A side project on creating my own first web scraper.
GNU General Public License v3.0
0 stars 0 forks source link

Dealing with Timeout Exception #9

Closed WayneRose-95 closed 2 years ago

WayneRose-95 commented 2 years ago

Whilst running the scraper, the scraper can timeout occasionally, and show this error message.

Timeout Exception

A potential solution is either import TimeoutException from selenium.common.exceptions.

Pagination was also a suggestion on how to solve this.

Both answers need to be researched and tested to successfully debug this error.

WayneRose-95 commented 2 years ago

The timeout issue no longer occurs thanks to a simple try/except statement around the problematic line of code.

Git issue #9 new lines

However, this has opened up some new issues.

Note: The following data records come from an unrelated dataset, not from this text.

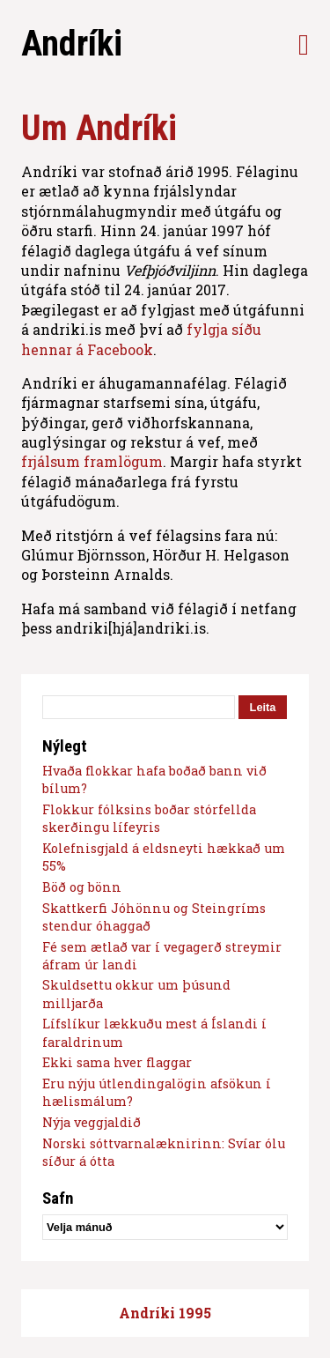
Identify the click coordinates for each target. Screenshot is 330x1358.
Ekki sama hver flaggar (117, 1062)
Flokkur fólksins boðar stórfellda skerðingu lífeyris (149, 818)
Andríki (71, 43)
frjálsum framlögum (92, 461)
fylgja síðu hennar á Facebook (141, 339)
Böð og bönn (81, 887)
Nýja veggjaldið (91, 1122)
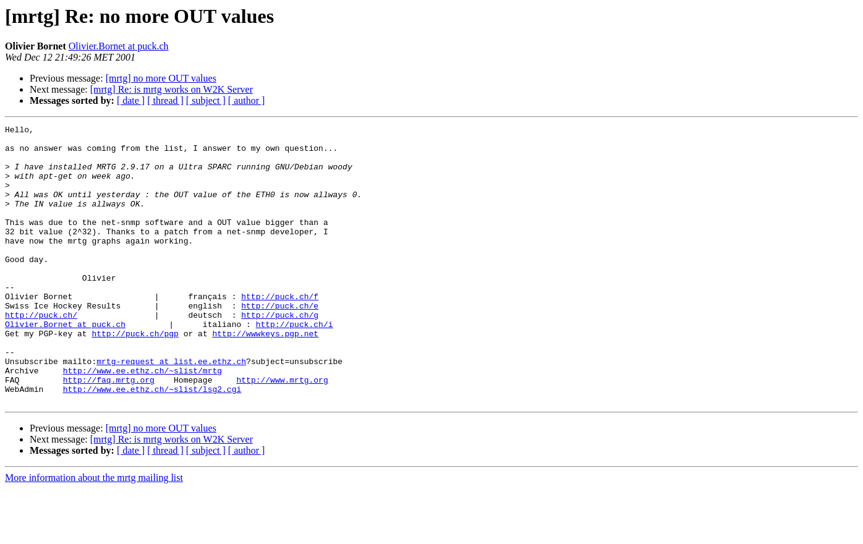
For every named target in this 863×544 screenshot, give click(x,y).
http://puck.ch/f (279, 331)
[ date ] (131, 100)
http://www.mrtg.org (282, 431)
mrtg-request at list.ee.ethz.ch (171, 409)
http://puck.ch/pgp (134, 375)
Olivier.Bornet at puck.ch (119, 46)
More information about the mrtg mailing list (94, 533)
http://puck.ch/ (41, 353)
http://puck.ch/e (279, 342)
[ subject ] (206, 100)
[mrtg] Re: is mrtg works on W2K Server (171, 89)
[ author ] (246, 100)
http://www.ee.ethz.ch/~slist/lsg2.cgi (152, 442)
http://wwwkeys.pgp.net (265, 375)
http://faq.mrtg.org (109, 431)
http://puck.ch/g (279, 353)
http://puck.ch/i (294, 364)
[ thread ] (165, 100)
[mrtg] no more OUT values (161, 78)
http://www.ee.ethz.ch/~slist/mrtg (142, 420)
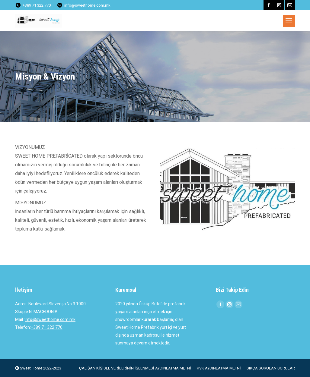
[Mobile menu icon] (289, 21)
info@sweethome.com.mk (83, 5)
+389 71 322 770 (46, 327)
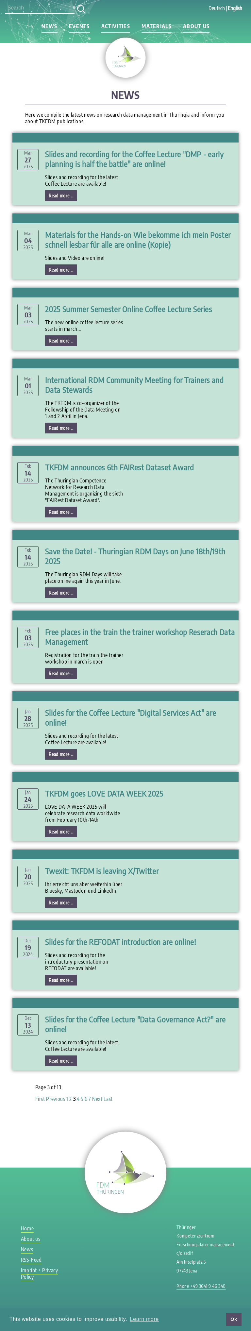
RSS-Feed (31, 1259)
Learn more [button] (144, 1319)
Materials (157, 26)
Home (27, 1228)
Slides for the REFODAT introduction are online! (120, 942)
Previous (55, 1099)
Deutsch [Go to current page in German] (217, 8)
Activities (115, 26)
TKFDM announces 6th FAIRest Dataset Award (119, 467)
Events (79, 26)
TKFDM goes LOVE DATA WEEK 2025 (104, 793)
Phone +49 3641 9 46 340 (201, 1286)
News (50, 26)
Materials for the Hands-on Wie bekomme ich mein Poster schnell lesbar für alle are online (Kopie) (138, 239)
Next (97, 1099)
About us (196, 26)
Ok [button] (233, 1319)
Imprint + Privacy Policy (39, 1273)
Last (108, 1099)
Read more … (63, 196)
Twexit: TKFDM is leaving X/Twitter (102, 871)
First (40, 1099)
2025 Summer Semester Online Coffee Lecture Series (128, 309)
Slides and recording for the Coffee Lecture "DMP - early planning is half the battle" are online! (134, 159)
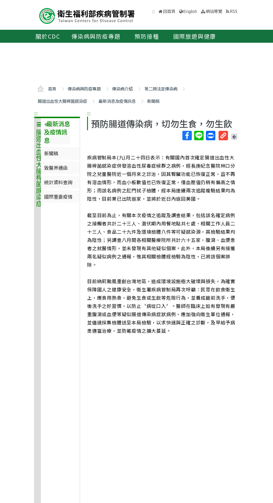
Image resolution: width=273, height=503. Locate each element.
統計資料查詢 (58, 182)
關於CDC (48, 36)
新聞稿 (153, 101)
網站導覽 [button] (214, 11)
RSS (233, 11)
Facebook (187, 135)
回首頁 (169, 11)
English (190, 11)
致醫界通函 (56, 167)
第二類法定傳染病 (160, 88)
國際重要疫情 (58, 196)
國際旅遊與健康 (194, 36)
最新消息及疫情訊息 (117, 101)
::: (36, 113)
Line (199, 135)
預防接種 (146, 36)
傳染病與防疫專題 (95, 36)
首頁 (52, 88)
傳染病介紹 (122, 88)
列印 (210, 135)
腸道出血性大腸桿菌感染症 (62, 101)
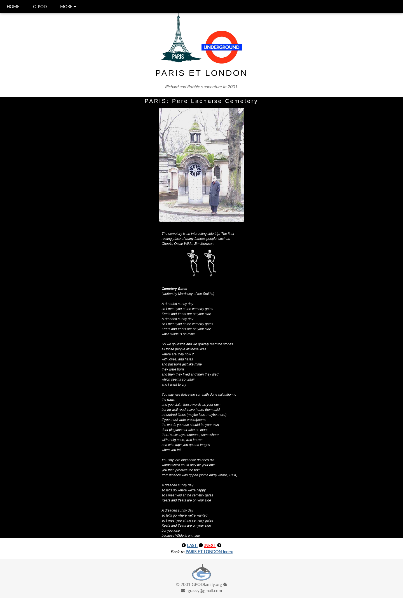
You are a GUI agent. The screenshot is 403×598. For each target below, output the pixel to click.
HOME (13, 6)
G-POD (40, 6)
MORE (68, 6)
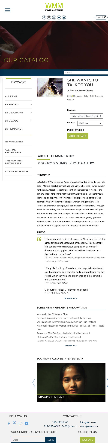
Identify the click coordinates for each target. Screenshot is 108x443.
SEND (51, 428)
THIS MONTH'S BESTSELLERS (13, 162)
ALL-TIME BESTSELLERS (13, 151)
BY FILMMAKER (13, 128)
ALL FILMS (11, 96)
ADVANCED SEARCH (16, 171)
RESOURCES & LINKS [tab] (52, 163)
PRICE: (75, 129)
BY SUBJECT (12, 104)
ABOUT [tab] (43, 156)
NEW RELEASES (14, 141)
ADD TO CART (77, 135)
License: (71, 110)
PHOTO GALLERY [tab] (82, 163)
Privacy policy (54, 437)
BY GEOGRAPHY (14, 112)
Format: (71, 122)
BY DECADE (11, 120)
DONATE (87, 428)
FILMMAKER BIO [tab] (62, 156)
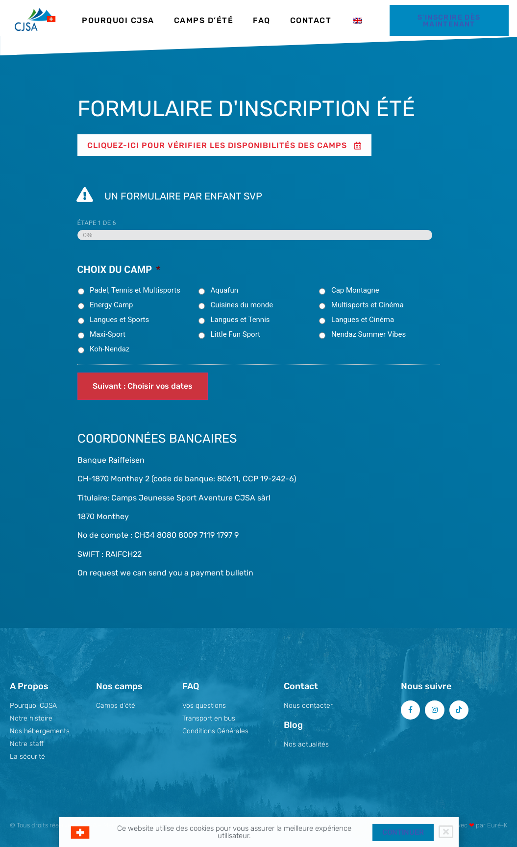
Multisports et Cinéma (367, 304)
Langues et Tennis (240, 319)
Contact (311, 20)
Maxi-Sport (107, 334)
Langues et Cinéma (362, 319)
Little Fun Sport (235, 334)
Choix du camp (119, 269)
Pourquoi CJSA (118, 20)
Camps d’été (204, 20)
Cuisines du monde (241, 304)
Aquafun (224, 290)
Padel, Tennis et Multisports (135, 290)
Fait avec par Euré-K (474, 825)
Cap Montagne (355, 290)
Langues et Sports (119, 319)
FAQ (262, 20)
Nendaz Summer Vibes (368, 334)
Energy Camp (111, 304)
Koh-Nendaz (109, 349)
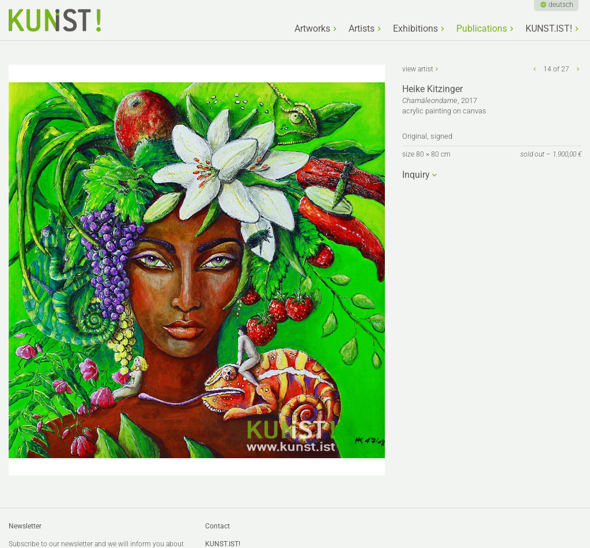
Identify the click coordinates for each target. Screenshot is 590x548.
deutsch (561, 5)
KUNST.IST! (548, 29)
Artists (362, 29)
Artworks (312, 29)
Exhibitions (415, 29)
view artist (417, 69)
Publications (481, 29)
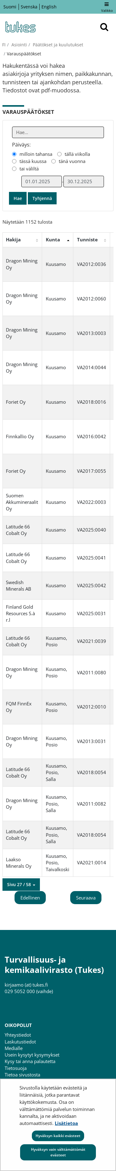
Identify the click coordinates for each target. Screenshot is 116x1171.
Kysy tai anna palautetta (30, 1061)
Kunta (53, 239)
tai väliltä (29, 168)
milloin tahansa (35, 154)
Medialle (14, 1048)
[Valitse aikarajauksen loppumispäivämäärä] (83, 181)
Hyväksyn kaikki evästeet (58, 1135)
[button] (21, 884)
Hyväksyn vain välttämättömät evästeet (58, 1152)
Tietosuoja (16, 1068)
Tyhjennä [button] (42, 198)
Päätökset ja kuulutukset (57, 45)
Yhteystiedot (18, 1035)
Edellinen (30, 898)
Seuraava (86, 898)
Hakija (13, 239)
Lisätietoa (66, 1123)
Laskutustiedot (20, 1042)
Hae (18, 198)
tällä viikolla (77, 154)
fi (4, 45)
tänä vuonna (72, 161)
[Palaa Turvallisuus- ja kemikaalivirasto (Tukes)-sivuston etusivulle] (20, 26)
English (49, 7)
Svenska (29, 7)
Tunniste (87, 239)
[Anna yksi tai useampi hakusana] (58, 132)
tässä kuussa (32, 161)
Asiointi (18, 45)
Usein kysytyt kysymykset (32, 1055)
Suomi (9, 7)
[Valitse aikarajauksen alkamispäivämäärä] (41, 181)
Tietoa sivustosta (22, 1074)
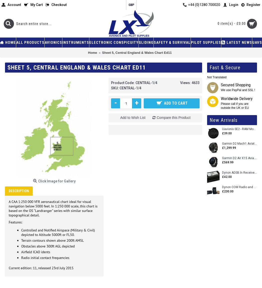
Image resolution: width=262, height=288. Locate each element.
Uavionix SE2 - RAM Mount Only (239, 129)
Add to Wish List (132, 118)
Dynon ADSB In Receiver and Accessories (239, 172)
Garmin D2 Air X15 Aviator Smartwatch (239, 158)
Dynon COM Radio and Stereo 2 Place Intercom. (239, 187)
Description (19, 191)
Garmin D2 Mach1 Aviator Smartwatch (239, 143)
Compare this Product (173, 118)
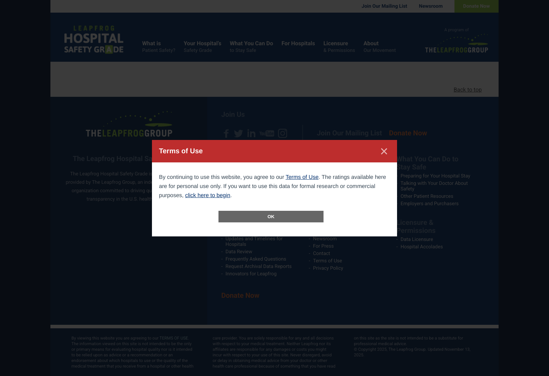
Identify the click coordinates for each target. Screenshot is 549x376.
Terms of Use (302, 177)
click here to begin (207, 196)
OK (270, 216)
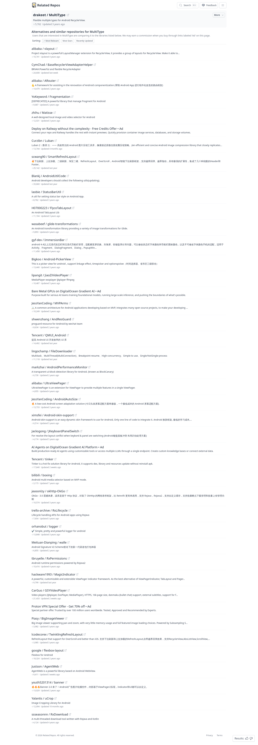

Most notably, some records are being missed:

Git Issue #9 Missing Records

And the last page is no longer being scraped

Git issue Page Switching Bug

For reference, here is the method, sample_scraper, which is responsible for combining the other methods together to scrape pages.

Git Issue #9 Code

WayneRose-95 commented 2 years ago

The timeout exception along with the page switching method have been dealt with, however this raises another issues with dealing with the missing values present within the dataset.